11th Governor of Nebraska
- In office January 3, 1901 – May 1, 1901
- Lieutenant: Ezra P. Savage
- Preceded by: William A. Poynter
- Succeeded by: Ezra P. Savage

Personal details
- Born: November 26, 1853 Aurora, Illinois, U.S.
- Died: April 10, 1924 (aged 70) Hastings, Nebraska, U.S.
- Party: Republican

= Charles H. Dietrich =

American politician (1853–1924)

Charles Henry Dietrich (November 26, 1853 – April 10, 1924) was the 11th governor of Nebraska. Dietrich began his career in mercantile pursuits and banking. After serving as governor, he was elected U.S. Senator from May 1, 1901 to March 3, 1905.

==Personal life==
He was born in Aurora, Illinois, and was of German ancestry. His education was attained in the public schools of his native state and he quit at the age of twelve.
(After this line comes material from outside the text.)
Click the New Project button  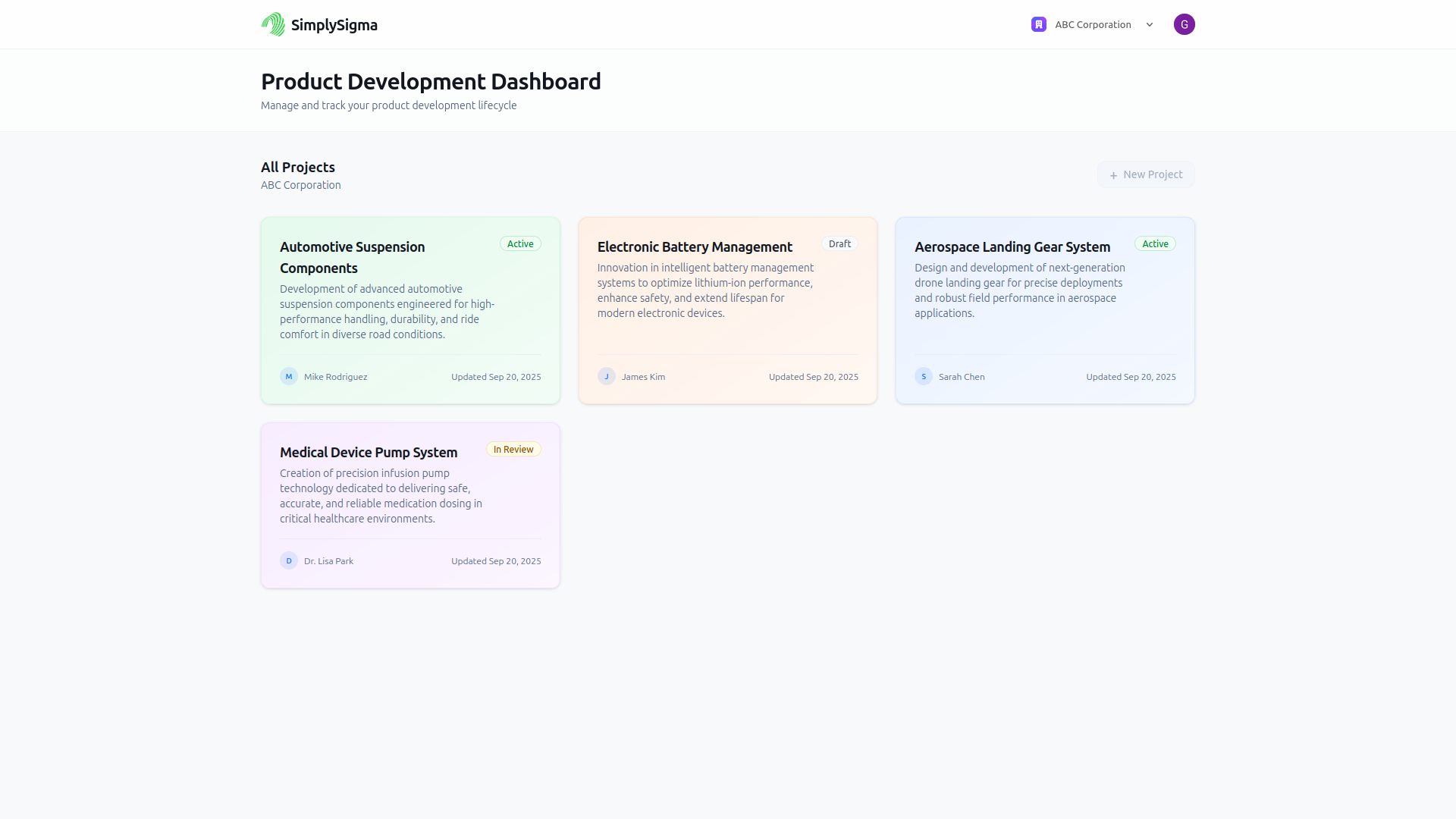1146,174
Dietrich was married twice. His first wife, Elizabeth Slaker, died in 1887. After Elizabeth's death, he married Margretta Stewart in on October 27, 1909. Deitrich and Margretta lived in Hastings, Nebraska.

==Career==
Dietrich was employed as a clerk in a hardware store in St. Joseph, Missouri. He moved to Chicago, Illinois and engaged in the hardware business. He moved to Deadwood, Dakota Territory (now South Dakota), in 1875 and engaged in mercantile pursuits, delivering goods on pack animals through the Black Hills. He then located and owned the 'Aurora' mine.

Dietrich settled in Hastings, Nebraska, in 1878 and engaged in mercantile pursuits and in banking. Dietrich founded the German National Bank at Hastings and served as the president of the bank from 1887 to 1905. He became the president of the Hastings Board of Trade.

Elected in 1900, Dietrich served as Governor of Nebraska from January 3, 1901, to May 1, 1901. He resigned his governorship to replace interim U.S. Senator William V. Allen, who had been appointed in 1899 after Monroe L. Hayward died in office.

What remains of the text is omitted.